Word-Centered Semantic Graphs for Interpretable Diachronic Sense Tracking
Imene Kolli, Kai-Robin Lange, Jonas Rieger, Carsten Jentsch
TL;DR
The paper presents word-centered semantic graphs that integrate static distributional similarity with contextual substitutability to model diachronic semantic shift in long-span corpora. Sense structure is discovered via peripheral connectivity within word neighborhoods, and evolution is tracked through time-based cluster alignment and normalized cluster mass. Applied to NYT Magazine data (1980–2017) for trump, god, and post, the approach reveals event-driven sense reconfiguration for trump, semantic stability for god, and gradual broadening for post, all without predefined sense inventories.
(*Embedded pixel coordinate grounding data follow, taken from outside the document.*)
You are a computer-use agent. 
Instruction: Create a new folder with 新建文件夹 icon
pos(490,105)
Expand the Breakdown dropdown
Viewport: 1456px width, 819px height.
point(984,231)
This framework yields an interpretable, compact representation of sense evolution suitable for historical linguistics and long-range language technologies.
Abstract
We propose an interpretable, graph-based framework for analyzing semantic shift in diachronic corpora. For each target word and time slice, we induce a word-centered semantic network that integrates distributional similarity from diachronic Skip-gram embeddings with lexical substitutability from time-specific masked language models. We identify sense-related structure by clustering the peripheral graph, align clusters across time via node overlap, and track change through cluster composition and normalized cluster mass. In an application study on a corpus of New York Times Magazine articles (1980 - 2017), we show that graph connectivity reflects polysemy dynamics and that the induced communities capture contrasting trajectories: event-driven sense replacement (trump), semantic stability with cluster over-segmentation effects (god), and gradual association shifts tied to digital communication (post). Overall, word-centered semantic graphs offer a compact and transparent representation for exploring sense evolution without relying on predefined sense inventories.